The required output is a copy of each line in the material below that includes "screenshot".
^^^^^^^^^^^^^^^^
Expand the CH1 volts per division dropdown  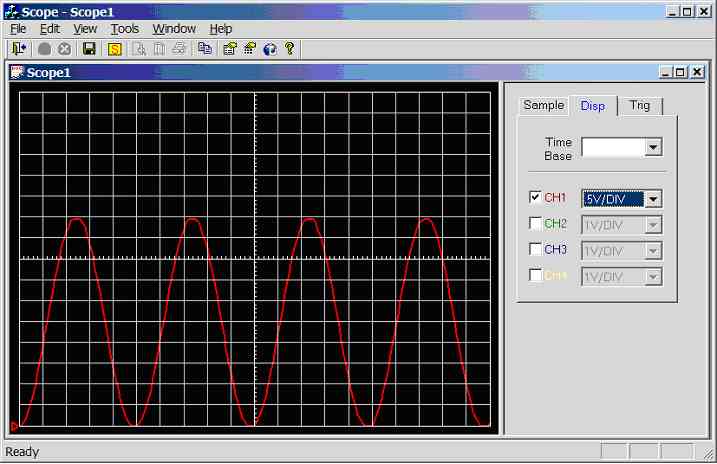tap(653, 198)
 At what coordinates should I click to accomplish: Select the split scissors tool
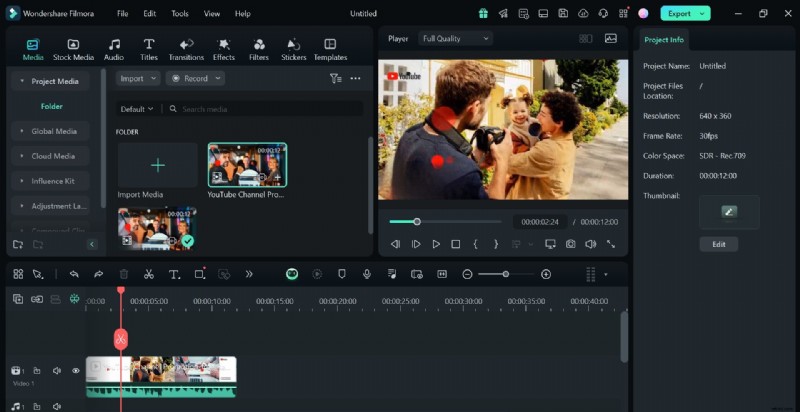(x=148, y=274)
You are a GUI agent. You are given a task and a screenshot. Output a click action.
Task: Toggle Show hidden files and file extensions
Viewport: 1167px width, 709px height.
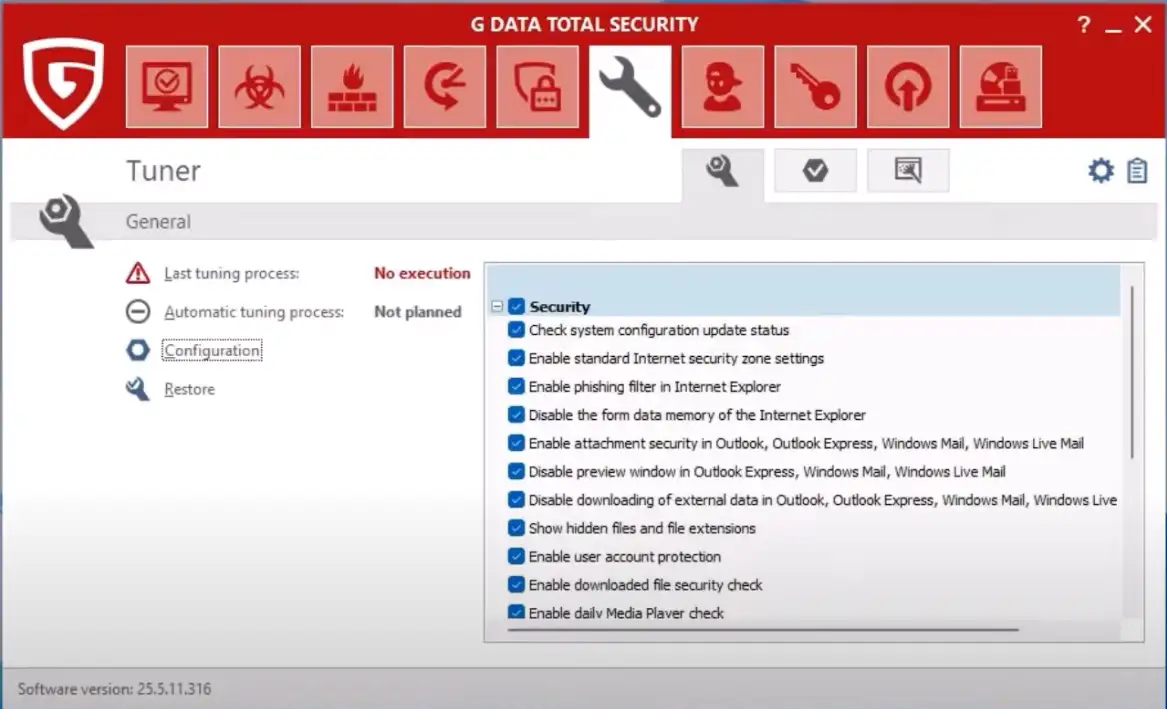tap(516, 528)
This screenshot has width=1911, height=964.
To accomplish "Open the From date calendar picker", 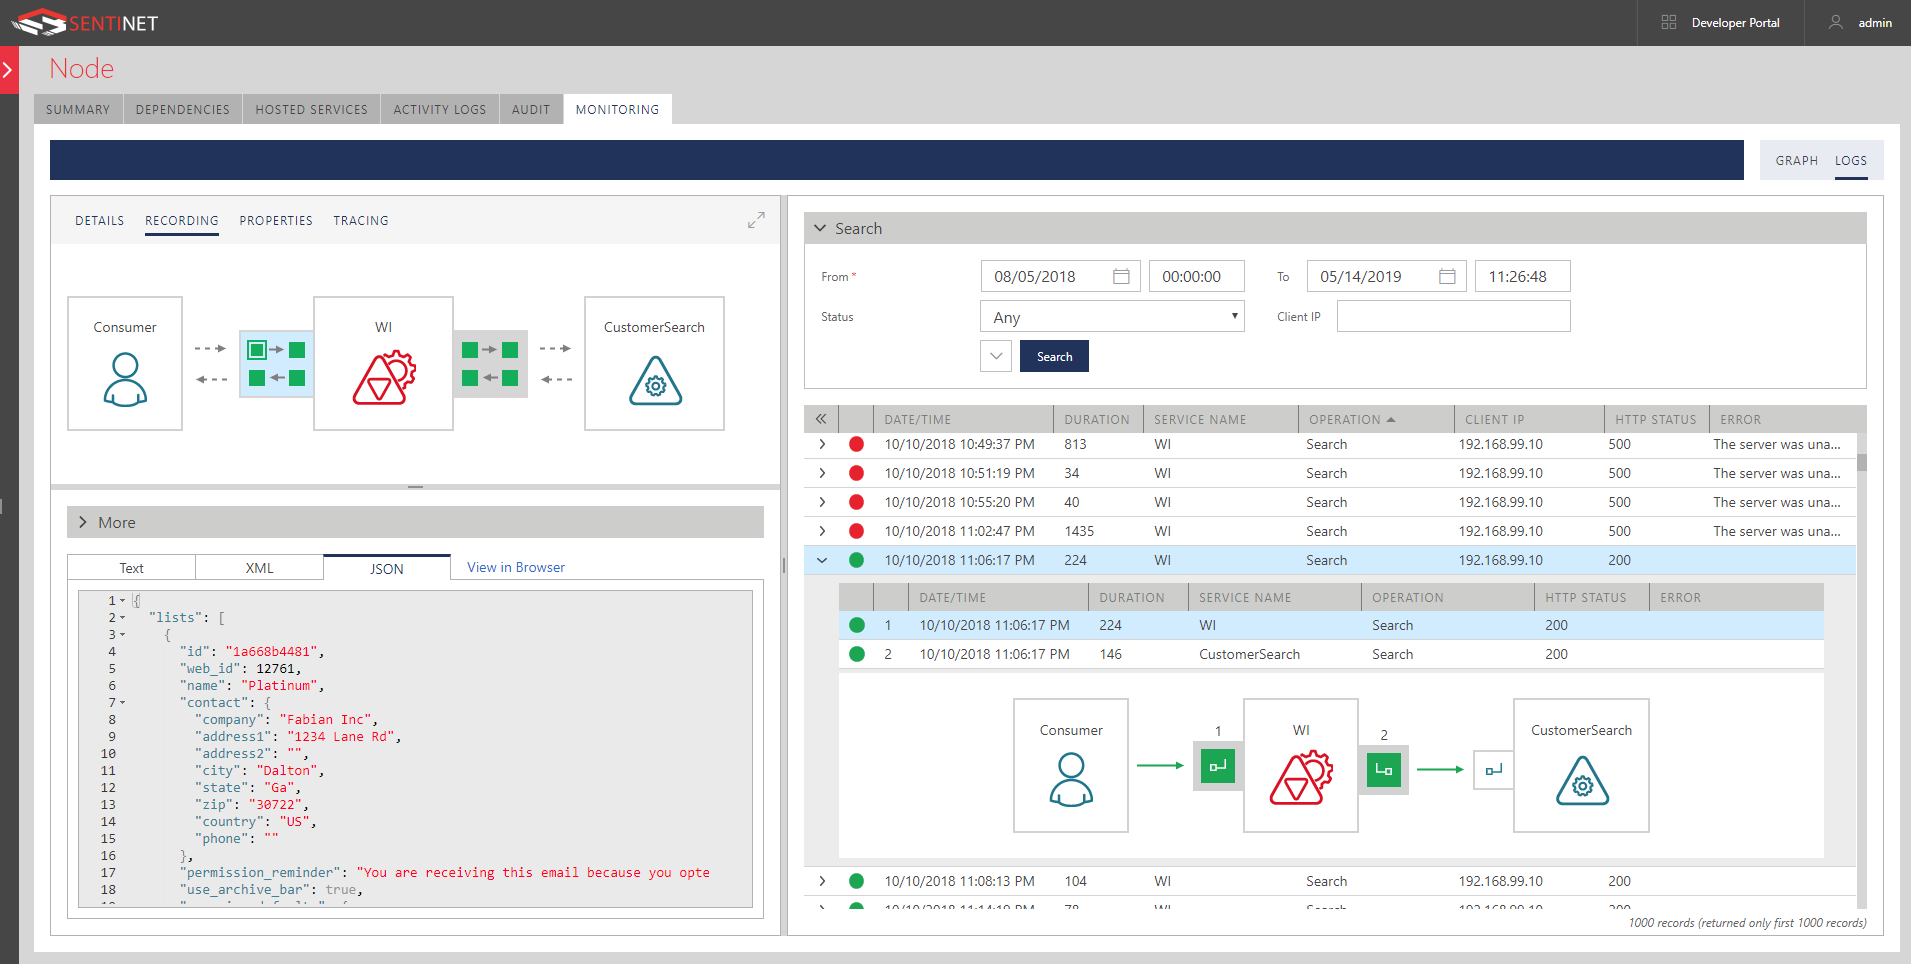I will [1121, 276].

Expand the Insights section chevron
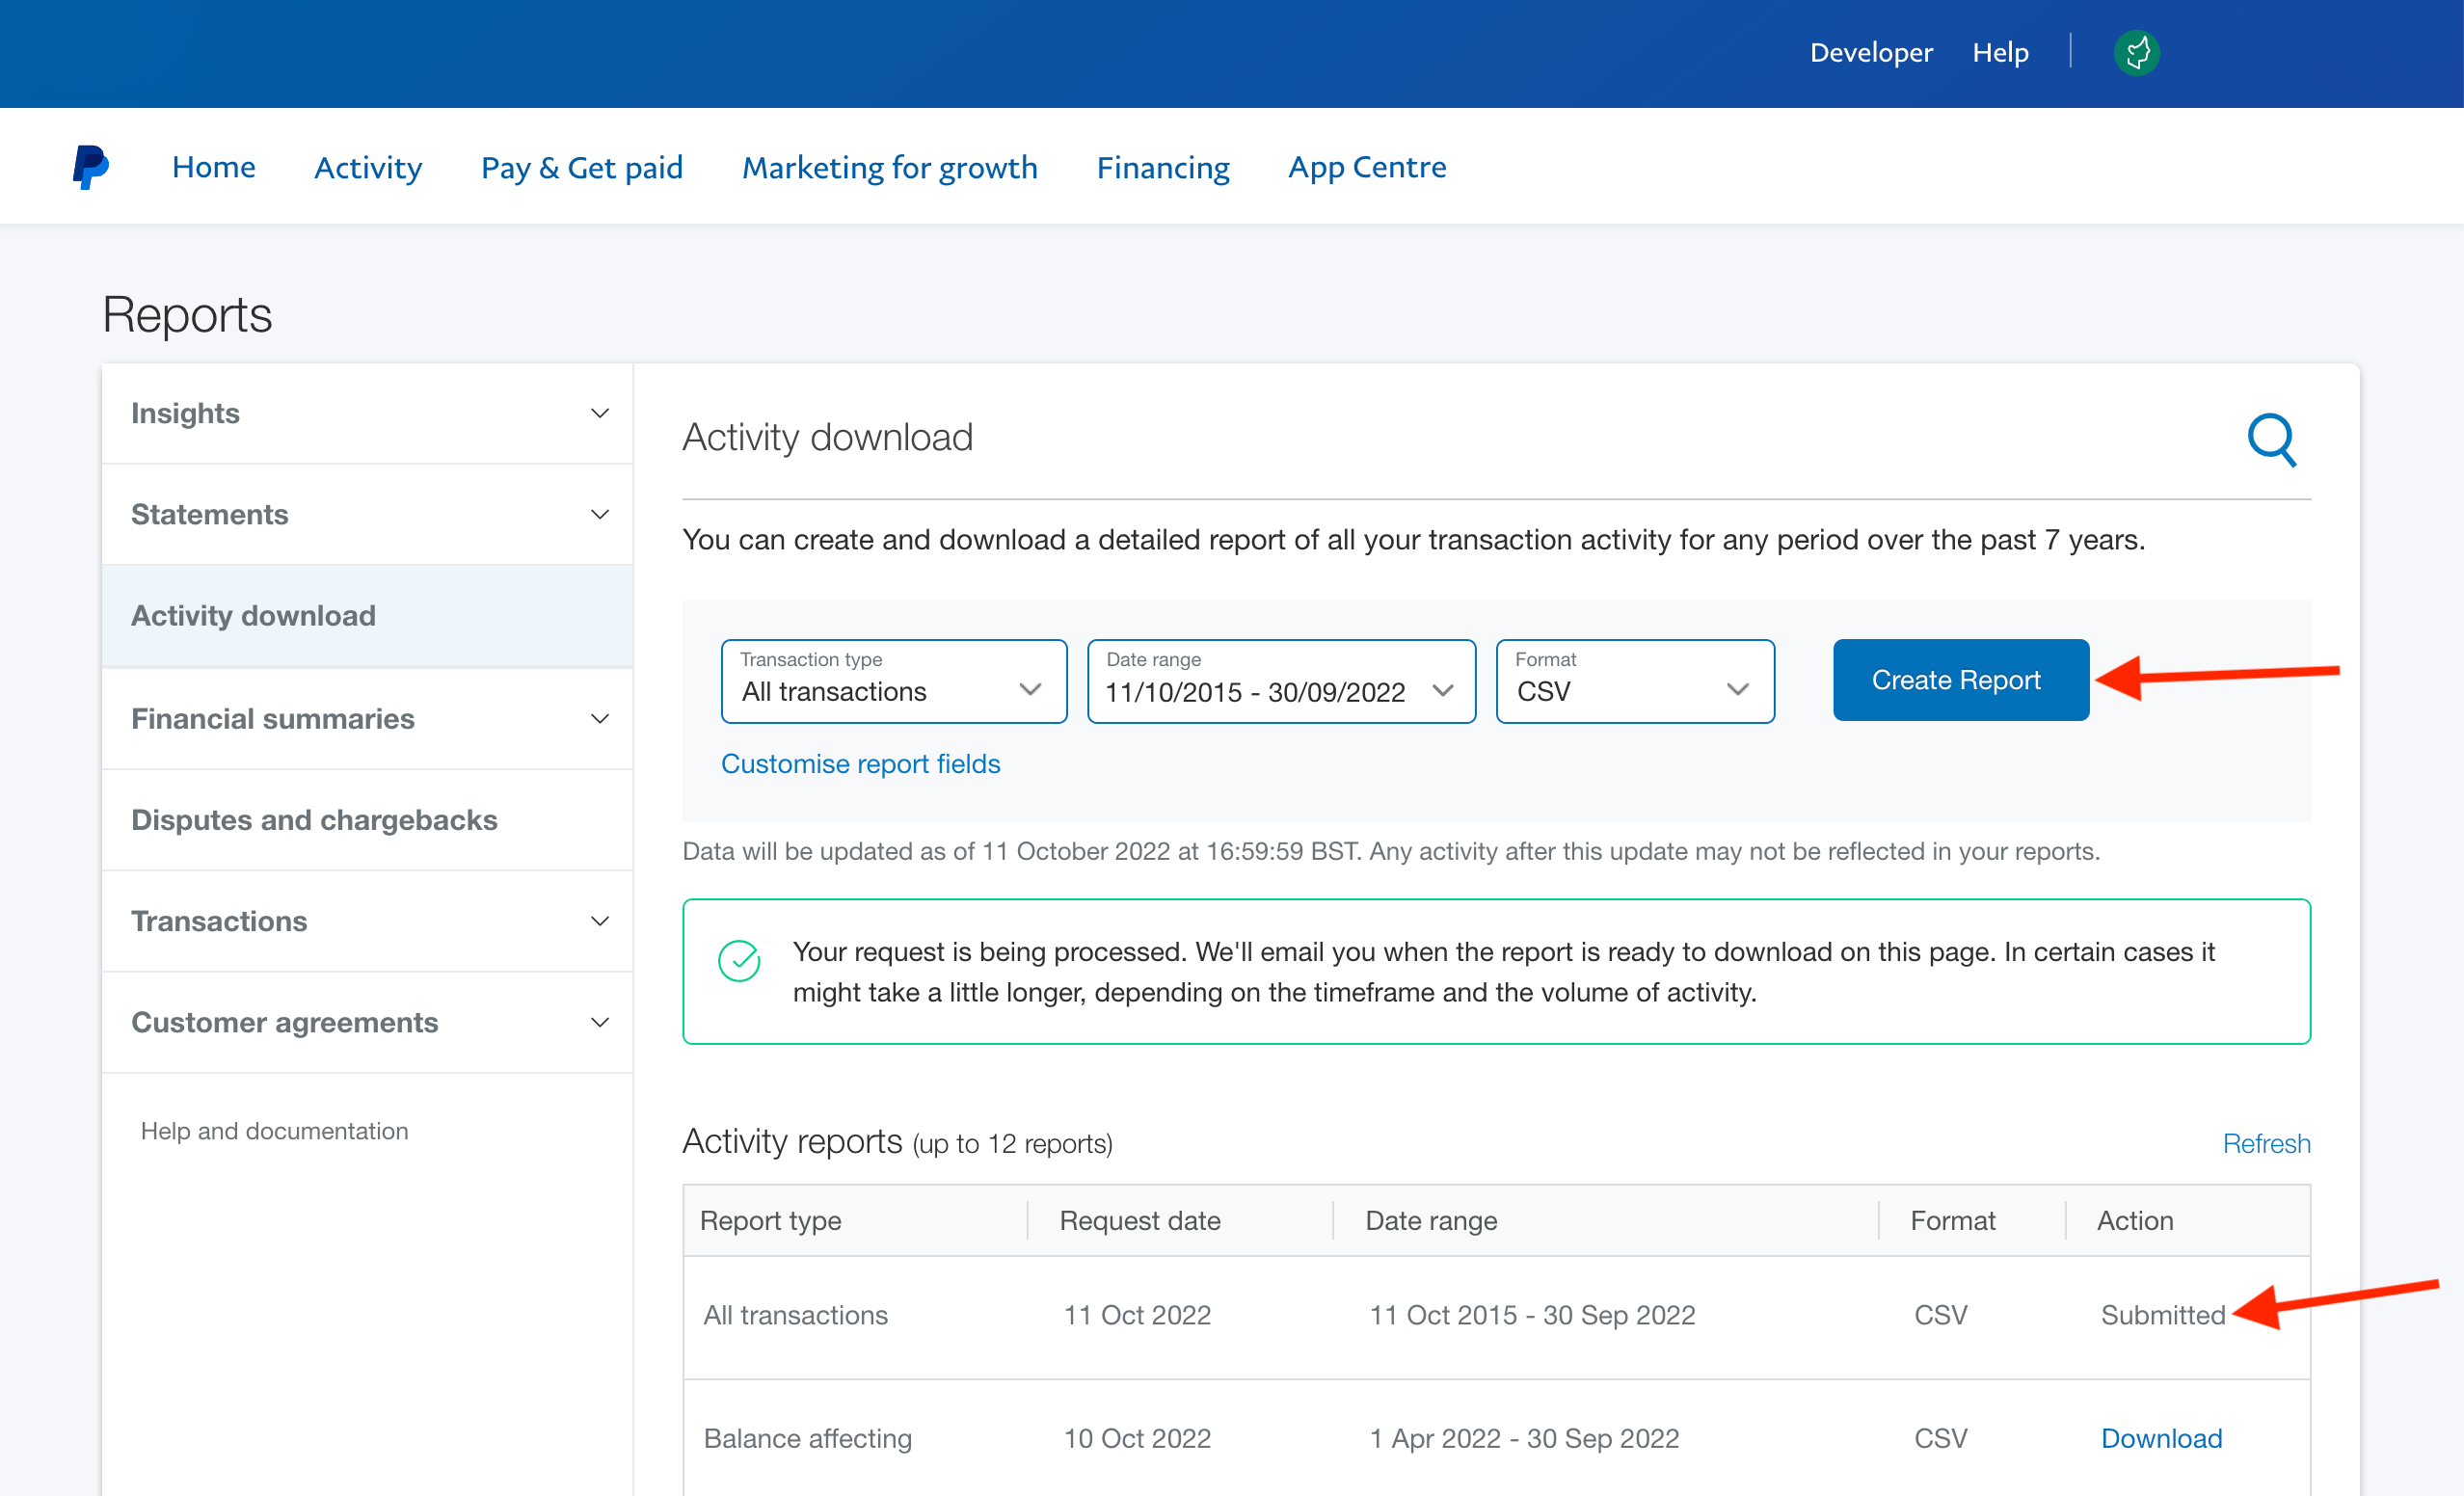pos(600,413)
^^^^^^^^^^^^^^^^
# TASK ANSWER:
You are a GUI agent. You are given a task and a screenshot. Output a click action.
This screenshot has width=1911, height=964.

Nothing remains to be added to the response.